HMRC also requests details of anybody the business has used to purchase goods for resale. Care needs to be taken here, and indeed in relation to how the business operates. If the business uses family members, friends, or any other individuals who are not formally employed by the business, HMRC may argue there is no direct connection between the business and the purchase. 

On that basis, HMRC would conclude the individual purchasing the goods is acting as an undisclosed agent for the business, and so they themselves should be registering and filing VAT returns, and the business itself is unable to do so.

HMRC has also challenged businesses reclaiming VAT where the exports were themselves arranged by someone outside of the business, or at least where they were not arranged in the businesses name. If a direct link between the purchase and the export and the business cannot be demonstrated, HMRC is likely to take the view that the business is claiming VAT on goods that are either purchased and exported by another business or are actually being sent abroad for personal use (not for resale).

Avoiding this issue is relatively simple. All goods should be purchased in the name of the business, using funds from a business account or business credit card, and by employees (who are on payroll) of the business. All exports should be arranged in the business’ name, and again by employees.

Incorrect documentation

Incorrect documentation

This final approach is a basic one, but due to the nature of these luxury export businesses, it could be the most problematic. This also appears to be a new tactic from HMRC, as we have seen exactly the same letter being sent to different businesses, by different inspectors.

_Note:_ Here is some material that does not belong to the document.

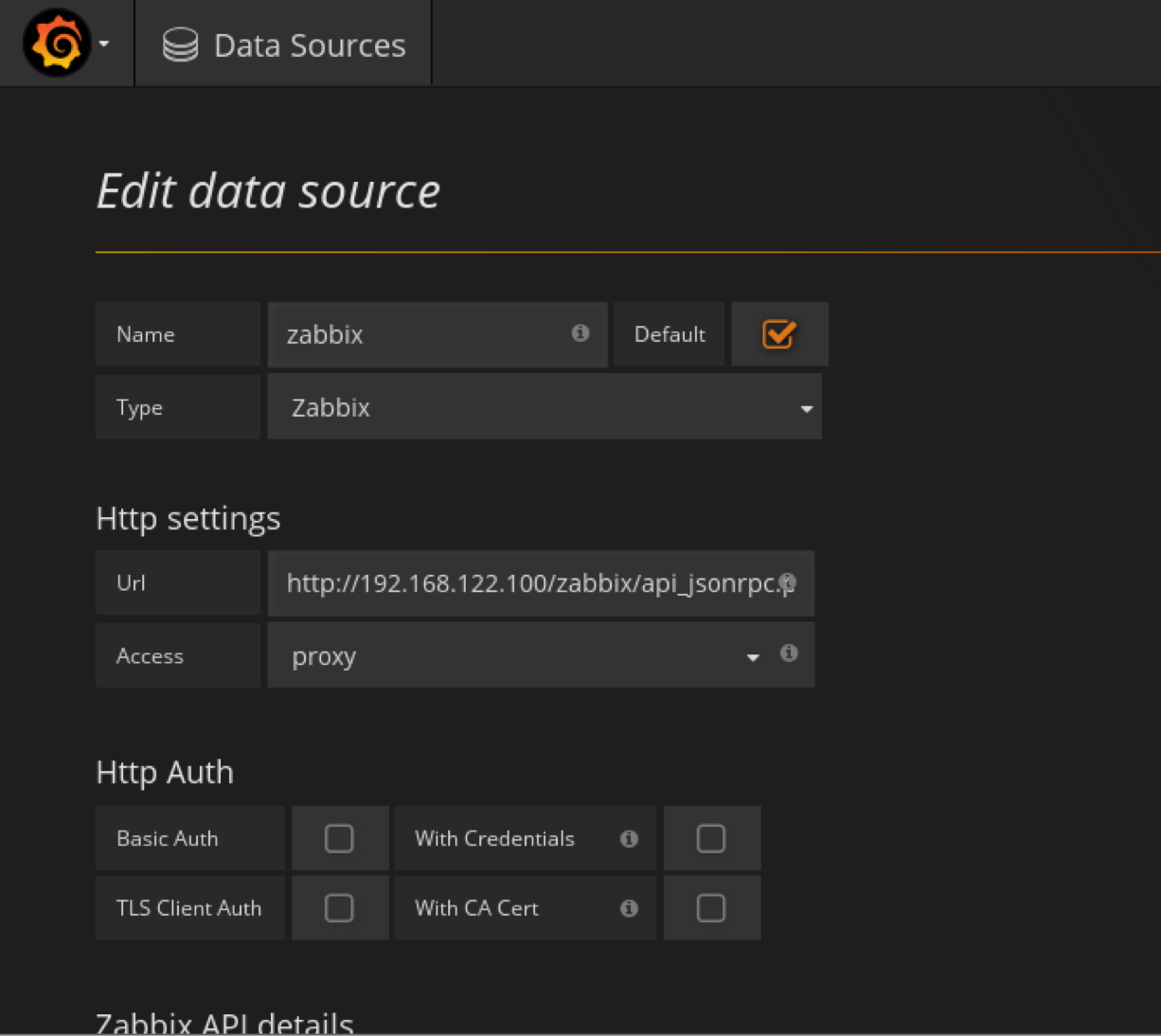Enable the TLS Client Auth checkbox
This screenshot has height=1036, width=1161.
coord(339,908)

To claim input VAT, businesses should hold a VAT invoice, and VAT Regulation 14 is very specific about the information a document has to contain to be considered a VAT invoice. The main issue for luxury goods exporters is that retail stores generally sell to non-taxable persons (consumers) and so they are not required to issue a VAT invoice, unless they are asked for such.

The till receipt will not, therefore, have the information necessary for the business to reclaim VAT on the purchase, and so the business has to rely on HMRC exercising its discretion to allow the VAT claim based on the other evidence available.

In the current climate and following the increase in public spending that occurred during the pandemic, persuading HMRC officers to exercise such discretion is going to be more difficult.

Businesses should, therefore, ensure they request a VAT invoice for every purchase. This may cause problems, as some retailers do not wish to sell to businesses, and so refuse to provide such an invoice. Although common sense would suggest HMRC should not punish an export business for such a refusal, that refusal in itself may provide further reason for HMRC to deny the VAT claim, as HMRC is using retailers accounting processes, and their desire to only sell to consumers, as a reason to deny businesses’ right to reclaim VAT on purchases from those stores.

Summary

Summary

Ultimately, any business which is consistently claiming repayments of VAT will come to HMRC’s attention and will almost certainly face a compliance check at some stage.

If that business is an exporter of luxury goods, our experience suggests HMRC will find any reason it can to deny the right to reclaim input VAT on purchases made. Businesses operating in this sector should be extremely careful to obtain all of the documentation necessary to make a VAT reclaim (including compliance with VAT Notice 703), most importantly always request a VAT invoice, and where possible do so at the time of purchase.